What you have to do
In the material below, identify every line that contains the word "dropdown" and copy each such line. Case counts, so match only that exact capitalization.

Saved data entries
------------------------------

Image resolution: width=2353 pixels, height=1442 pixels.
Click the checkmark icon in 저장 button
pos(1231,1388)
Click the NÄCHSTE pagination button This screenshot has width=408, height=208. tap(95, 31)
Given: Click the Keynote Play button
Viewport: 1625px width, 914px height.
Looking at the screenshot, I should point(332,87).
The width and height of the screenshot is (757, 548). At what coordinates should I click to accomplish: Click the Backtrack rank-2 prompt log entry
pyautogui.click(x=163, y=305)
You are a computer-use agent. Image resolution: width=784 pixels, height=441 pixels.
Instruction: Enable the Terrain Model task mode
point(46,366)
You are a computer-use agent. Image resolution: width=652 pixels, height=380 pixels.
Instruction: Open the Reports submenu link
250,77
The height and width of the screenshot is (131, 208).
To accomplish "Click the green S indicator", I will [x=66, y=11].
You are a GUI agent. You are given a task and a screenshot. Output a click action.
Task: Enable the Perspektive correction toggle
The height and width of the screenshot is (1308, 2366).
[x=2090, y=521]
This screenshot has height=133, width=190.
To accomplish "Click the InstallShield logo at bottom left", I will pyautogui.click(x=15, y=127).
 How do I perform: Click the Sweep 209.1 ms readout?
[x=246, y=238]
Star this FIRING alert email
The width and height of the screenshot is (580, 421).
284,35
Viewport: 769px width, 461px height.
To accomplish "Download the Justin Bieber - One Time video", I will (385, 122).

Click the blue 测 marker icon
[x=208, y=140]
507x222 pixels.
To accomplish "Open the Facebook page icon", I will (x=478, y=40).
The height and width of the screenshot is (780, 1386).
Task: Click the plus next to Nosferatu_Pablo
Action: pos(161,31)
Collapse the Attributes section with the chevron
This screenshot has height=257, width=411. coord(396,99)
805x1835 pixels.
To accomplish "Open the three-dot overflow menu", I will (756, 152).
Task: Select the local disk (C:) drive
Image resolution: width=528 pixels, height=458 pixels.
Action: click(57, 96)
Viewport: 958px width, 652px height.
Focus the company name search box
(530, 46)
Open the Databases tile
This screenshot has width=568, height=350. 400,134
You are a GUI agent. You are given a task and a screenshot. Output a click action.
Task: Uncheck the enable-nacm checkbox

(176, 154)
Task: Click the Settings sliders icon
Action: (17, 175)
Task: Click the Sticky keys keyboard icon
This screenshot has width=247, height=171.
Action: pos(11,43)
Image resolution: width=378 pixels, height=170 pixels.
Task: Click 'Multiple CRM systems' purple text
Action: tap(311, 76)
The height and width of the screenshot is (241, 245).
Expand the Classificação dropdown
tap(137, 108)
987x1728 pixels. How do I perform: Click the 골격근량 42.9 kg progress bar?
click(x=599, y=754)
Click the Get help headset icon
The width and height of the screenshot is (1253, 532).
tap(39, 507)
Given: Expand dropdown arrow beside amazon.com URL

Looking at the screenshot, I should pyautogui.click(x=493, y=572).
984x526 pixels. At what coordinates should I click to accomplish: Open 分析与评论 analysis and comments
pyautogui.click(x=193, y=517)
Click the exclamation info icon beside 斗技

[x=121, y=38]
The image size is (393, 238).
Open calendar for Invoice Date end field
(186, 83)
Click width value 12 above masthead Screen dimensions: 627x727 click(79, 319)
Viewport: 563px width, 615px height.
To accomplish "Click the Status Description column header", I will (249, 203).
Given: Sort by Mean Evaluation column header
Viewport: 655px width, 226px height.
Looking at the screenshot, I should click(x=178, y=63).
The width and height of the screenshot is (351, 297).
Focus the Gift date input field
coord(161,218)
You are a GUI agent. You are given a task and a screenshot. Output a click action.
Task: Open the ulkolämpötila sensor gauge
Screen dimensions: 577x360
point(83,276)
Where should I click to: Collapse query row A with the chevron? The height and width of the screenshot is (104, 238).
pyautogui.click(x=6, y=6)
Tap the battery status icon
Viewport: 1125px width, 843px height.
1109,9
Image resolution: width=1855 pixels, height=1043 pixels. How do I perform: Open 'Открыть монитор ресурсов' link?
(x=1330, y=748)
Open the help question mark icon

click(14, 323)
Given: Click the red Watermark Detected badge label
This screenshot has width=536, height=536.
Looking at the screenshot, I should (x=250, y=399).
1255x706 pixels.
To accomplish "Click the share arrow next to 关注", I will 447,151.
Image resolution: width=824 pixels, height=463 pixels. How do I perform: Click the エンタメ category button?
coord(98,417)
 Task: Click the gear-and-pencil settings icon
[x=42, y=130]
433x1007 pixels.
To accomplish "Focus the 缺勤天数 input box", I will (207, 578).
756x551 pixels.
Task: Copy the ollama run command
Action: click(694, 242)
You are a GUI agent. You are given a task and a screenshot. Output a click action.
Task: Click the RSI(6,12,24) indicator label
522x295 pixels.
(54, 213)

------------------------------

Task response
Expand the Classificação dropdown
Given: Expand dropdown arrow beside amazon.com URL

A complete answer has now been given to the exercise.